> INSTRUKSI 1
Ketik ulang bagian artikel sejarah Kayong Utara dari "Nah bagi Anda" sampai dengan "mulai dari sejarahanya.".
> INSTRUKSI 2
Terjemahkan ke dalam bahasa Inggris kalimat berikut dari artikel sejarah Kayong Utara: "Pulau Kumbang di masa silam salah satu kawasan labuhan (tempat bongkar-muat barang di lalu lintas laut) bagi kaum Lanang, pedagang Melayu berasal dari Palembang (Sumatera Selatan)."
> INSTRUKSI 3
Tuliskan kelanjutan artikel sejarah Kayong Utara, dimulai sesudah kalimat terakhir yang tercantum.

Scroll untuk baca artikel
Lintas Kalbar

Ini Dia Sejarah Asal Mula Terbentuknya Kabupaten Kayong Utara dan Sejarah Kalimantan Barat

×

Ini Dia Sejarah Asal Mula Terbentuknya Kabupaten Kayong Utara dan Sejarah Kalimantan Barat

Sebarkan artikel ini
Ini Dia Sejarah Asal Mula Terbentuknya Kabupaten Kayong Utara dan Sejarah Kalimantan Barat
Ini Dia Sejarah Asal Mula Terbentuknya Kabupaten Kayong Utara dan Sejarah Kalimantan Barat

GENCIL NEWS – KAYONG UTARA – Kabupaten Kayong Utara menyimpan banyak keindahan alam yang aduhai untuk ditelusuri. Kita pun dibuatnya kagum, namun tahukah Anda sejarah asal mulanya terbentuk Kabupaten Kayong Utara?

Nah bagi Anda yang belum mengetahui persis tentang sejarah terbentuknya Kayong Utara, tidak salahnya untuk membaca pemaparan artikel berikut yang kami kutip dari blog netizen, saparuddin-sejarahkayong.blogspot.co.id.

Dengan membacanya, kita pun dibuat seakan sedang berada di masa awal dibentuknya Kabupaten Kayong Utara. Seakan kita tengah menyaksikan dan menjadi saksi terbentuknya Kabupaten yang menyimpan banyak keindahan alam tersebut.

Yuk kita mulai dari sejarahanya.

SEJARAH MASA LALU KABUPATEN KAYONG UTARA

Toleransi Khas Pulau Kumbang

Pulau Kumbang di masa silam salah satu kawasan labuhan (tempat bongkar-muat barang di lalu lintas laut) bagi kaum Lanang, pedagang Melayu berasal dari Palembang (Sumatera Selatan). Di masa silam warga Lanang sendiri mayoritas muslim dan lainnya penganut kepercayaan kebatinan (kalau di bahasa modern Islam KTP).

Di masa kejayaan kaum Lanang terkenal sebagai antarpulau yang menguasai pesisir barat Pulau Kalimantan hingga kepulauan Mindanao (Filipina), bahkan terjalin hubungan mesra antara Kesultanan Sulu (kerajaan Melayu di bagian negara Filipina sekarang).

> Catatan mentah
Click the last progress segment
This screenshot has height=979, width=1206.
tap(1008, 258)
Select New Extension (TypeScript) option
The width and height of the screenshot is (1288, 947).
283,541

> JAWABAN LATIHAN 1
Nah bagi Anda yang belum mengetahui persis tentang sejarah terbentuknya Kayong Utara, tidak salahnya untuk membaca pemaparan artikel berikut yang kami kutip dari blog netizen, saparuddin-sejarahkayong.blogspot.co.id.

Dengan membacanya, kita pun dibuat seakan sedang berada di masa awal dibentuknya Kabupaten Kayong Utara. Seakan kita tengah menyaksikan dan menjadi saksi terbentuknya Kabupaten yang menyimpan banyak keindahan alam tersebut.

Yuk kita mulai dari sejarahanya.

> JAWABAN LATIHAN 2
In the past, Pulau Kumbang was one of the anchorage areas (places for loading and unloading goods in sea traffic) for the Lanang people, Malay traders originating from Palembang (South Sumatra).

> JAWABAN LATIHAN 3
Pun demikian, ketika warga Khonghucu di Desa Pulau Kumbang, Kecamatan Simpang Hilir, Kabupaten Kayong Utara (KKU), memiliki rumah ibadah yang lebih representatif atau biasa disebut kelenteng, warga Muslim di situ dengan mesra menyambutnya.

Ini bukti toleransi beragama di KKU yang sudah termasyhur sejak zaman Tanjungpura, selalu terbina dengan baik dan saksama. Rumah ibadah ini dinamakan kelenteng Thian Shi Chiung, diresmikan pada, Jumat (15/7) pukul 00.00 WIB, atau bertepatan dengan tanggal 16 tahun 2562 Imlek.

Peresmian rumah ibadah ini dimeriahkan dengan atraksi kelompok barongsai dari Teluk Melano di bawah pimpinan Lim Bu Seng. Ini merupakan satu-satunya kelompok barongsai di KKU.

Kepala Desa Pulau Kumbang, Asnawi juga menghadiri peresmian rumah ibadah umat Konghucu yang merupakan satu-satunya di Pulau Kumbang. Peresmian ini dibuka seorang louya (tatung), Ho Jit San dari Sungai Semut, Kecamatan Simpang Hilir (KKU).

Disebutkan, rumah ibadah yang berdiri tepat menghadap matahari terbit ini mencapai Rp 80 juta. Dana tersebut berasal dari swadaya umat Konghucu yang ada di KKU.

Ketua Umum Yayasan Vihara Maharatna Sukadana, Lim Mong Seng juga hadir dalam peresmian itu mengungkapkan, kelenteng yang diresmikan belum sepenuhnya rampung. Oleh karenanya, untuk menyempurnakan rumah ibadah tersebut masih memerlukan dana.

Rumah ibadah umat Konghucu di Kabupaten Kayong Utara masih di bawah sepuluh bangunan. Di antaranya tersebar di Kecamatan Sukadana, Simpang Hilir, Teluk Batang dan Pulau Maya Karimata.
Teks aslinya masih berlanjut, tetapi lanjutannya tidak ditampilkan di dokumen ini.